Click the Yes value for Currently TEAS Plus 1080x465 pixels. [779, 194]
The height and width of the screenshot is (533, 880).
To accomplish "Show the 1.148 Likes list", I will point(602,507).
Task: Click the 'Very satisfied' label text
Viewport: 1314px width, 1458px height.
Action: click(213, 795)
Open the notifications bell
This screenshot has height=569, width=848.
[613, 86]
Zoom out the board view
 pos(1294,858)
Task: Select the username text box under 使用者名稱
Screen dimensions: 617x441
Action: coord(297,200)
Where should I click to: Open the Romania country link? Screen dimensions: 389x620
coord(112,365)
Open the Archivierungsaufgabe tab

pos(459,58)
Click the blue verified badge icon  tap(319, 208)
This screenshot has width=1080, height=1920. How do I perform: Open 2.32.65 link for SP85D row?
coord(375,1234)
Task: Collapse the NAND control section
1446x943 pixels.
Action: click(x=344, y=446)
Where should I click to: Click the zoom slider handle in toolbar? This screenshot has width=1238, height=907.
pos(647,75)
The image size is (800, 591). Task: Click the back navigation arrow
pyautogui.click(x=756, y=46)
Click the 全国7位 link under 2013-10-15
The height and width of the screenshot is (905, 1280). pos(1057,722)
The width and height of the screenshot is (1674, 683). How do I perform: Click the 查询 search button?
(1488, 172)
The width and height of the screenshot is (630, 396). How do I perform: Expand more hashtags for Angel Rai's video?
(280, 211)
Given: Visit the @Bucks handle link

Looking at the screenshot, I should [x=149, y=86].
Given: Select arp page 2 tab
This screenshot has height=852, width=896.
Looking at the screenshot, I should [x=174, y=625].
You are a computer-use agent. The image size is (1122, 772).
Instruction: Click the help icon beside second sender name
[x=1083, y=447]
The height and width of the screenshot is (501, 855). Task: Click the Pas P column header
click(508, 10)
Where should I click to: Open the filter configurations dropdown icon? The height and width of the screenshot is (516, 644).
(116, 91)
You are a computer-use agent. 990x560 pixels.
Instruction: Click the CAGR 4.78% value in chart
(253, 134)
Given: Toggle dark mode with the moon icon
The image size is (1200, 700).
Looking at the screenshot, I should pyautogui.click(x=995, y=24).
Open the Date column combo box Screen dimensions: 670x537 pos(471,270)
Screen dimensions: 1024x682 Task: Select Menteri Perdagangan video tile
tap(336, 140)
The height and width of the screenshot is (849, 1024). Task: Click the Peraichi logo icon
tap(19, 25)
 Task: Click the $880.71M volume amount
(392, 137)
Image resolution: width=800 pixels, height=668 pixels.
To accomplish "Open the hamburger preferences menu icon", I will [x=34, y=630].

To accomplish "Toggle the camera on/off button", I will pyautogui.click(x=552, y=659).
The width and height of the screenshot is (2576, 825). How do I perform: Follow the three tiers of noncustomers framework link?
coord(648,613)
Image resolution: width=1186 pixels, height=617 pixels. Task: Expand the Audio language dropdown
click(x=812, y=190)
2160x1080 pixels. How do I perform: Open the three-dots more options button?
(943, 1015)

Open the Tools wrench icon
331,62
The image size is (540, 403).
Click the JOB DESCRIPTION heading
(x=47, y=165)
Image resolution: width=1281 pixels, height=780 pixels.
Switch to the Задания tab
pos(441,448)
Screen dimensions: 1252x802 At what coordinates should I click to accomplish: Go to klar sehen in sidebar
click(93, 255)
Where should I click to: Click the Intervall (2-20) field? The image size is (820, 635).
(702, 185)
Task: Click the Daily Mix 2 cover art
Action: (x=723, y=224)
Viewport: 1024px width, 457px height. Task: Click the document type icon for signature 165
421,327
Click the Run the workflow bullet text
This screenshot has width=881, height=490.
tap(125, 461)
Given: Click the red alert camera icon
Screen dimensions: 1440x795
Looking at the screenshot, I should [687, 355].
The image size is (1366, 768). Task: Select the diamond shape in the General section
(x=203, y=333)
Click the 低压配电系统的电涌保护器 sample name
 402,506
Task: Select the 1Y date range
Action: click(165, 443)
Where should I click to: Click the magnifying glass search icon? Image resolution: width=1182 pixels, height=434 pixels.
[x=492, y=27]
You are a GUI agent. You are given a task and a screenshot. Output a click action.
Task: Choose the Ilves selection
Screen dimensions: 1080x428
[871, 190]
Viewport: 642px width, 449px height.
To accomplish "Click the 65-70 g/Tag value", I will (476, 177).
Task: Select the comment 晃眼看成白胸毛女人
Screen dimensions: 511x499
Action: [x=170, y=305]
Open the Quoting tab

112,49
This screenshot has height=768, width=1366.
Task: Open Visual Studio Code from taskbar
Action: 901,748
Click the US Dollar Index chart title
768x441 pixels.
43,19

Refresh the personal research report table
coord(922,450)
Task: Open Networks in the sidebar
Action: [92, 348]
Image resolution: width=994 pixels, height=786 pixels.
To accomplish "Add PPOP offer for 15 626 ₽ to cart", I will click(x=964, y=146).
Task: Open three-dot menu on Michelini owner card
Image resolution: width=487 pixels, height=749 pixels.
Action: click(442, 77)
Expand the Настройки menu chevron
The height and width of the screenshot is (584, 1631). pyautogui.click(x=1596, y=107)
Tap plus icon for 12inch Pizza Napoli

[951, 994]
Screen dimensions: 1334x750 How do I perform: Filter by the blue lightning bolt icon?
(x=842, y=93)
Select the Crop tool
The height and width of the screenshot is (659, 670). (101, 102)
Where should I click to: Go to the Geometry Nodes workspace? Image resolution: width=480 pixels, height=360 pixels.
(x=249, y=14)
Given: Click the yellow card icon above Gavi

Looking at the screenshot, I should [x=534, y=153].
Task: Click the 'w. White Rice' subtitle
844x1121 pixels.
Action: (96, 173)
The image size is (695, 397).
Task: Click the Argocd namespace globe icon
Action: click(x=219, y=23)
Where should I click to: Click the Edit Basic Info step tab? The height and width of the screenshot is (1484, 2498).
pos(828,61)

Your goal: When you reach the line with "Where should I click to: Click the Intervall" in the records above, start writing out lines exactly, and stop once the line with "Task: Open three-dot" has been written; include nothing else.

Exercise answer:
Where should I click to: Click the Intervall (2-20) field? The image size is (820, 635).
(702, 185)
Task: Click the Daily Mix 2 cover art
Action: (x=723, y=224)
Viewport: 1024px width, 457px height. Task: Click the document type icon for signature 165
421,327
Click the Run the workflow bullet text
This screenshot has width=881, height=490.
tap(125, 461)
Given: Click the red alert camera icon
Screen dimensions: 1440x795
Looking at the screenshot, I should [687, 355].
The image size is (1366, 768). Task: Select the diamond shape in the General section
(x=203, y=333)
Click the 低压配电系统的电涌保护器 sample name
 402,506
Task: Select the 1Y date range
Action: click(165, 443)
Where should I click to: Click the magnifying glass search icon? Image resolution: width=1182 pixels, height=434 pixels.
[x=492, y=27]
You are a GUI agent. You are given a task and a screenshot. Output a click action.
Task: Choose the Ilves selection
Screen dimensions: 1080x428
[871, 190]
Viewport: 642px width, 449px height.
To accomplish "Click the 65-70 g/Tag value", I will (476, 177).
Task: Select the comment 晃眼看成白胸毛女人
Screen dimensions: 511x499
Action: [x=170, y=305]
Open the Quoting tab

112,49
This screenshot has height=768, width=1366.
Task: Open Visual Studio Code from taskbar
Action: 901,748
Click the US Dollar Index chart title
768x441 pixels.
43,19

Refresh the personal research report table
coord(922,450)
Task: Open Networks in the sidebar
Action: [92, 348]
Image resolution: width=994 pixels, height=786 pixels.
To accomplish "Add PPOP offer for 15 626 ₽ to cart", I will click(x=964, y=146).
Task: Open three-dot menu on Michelini owner card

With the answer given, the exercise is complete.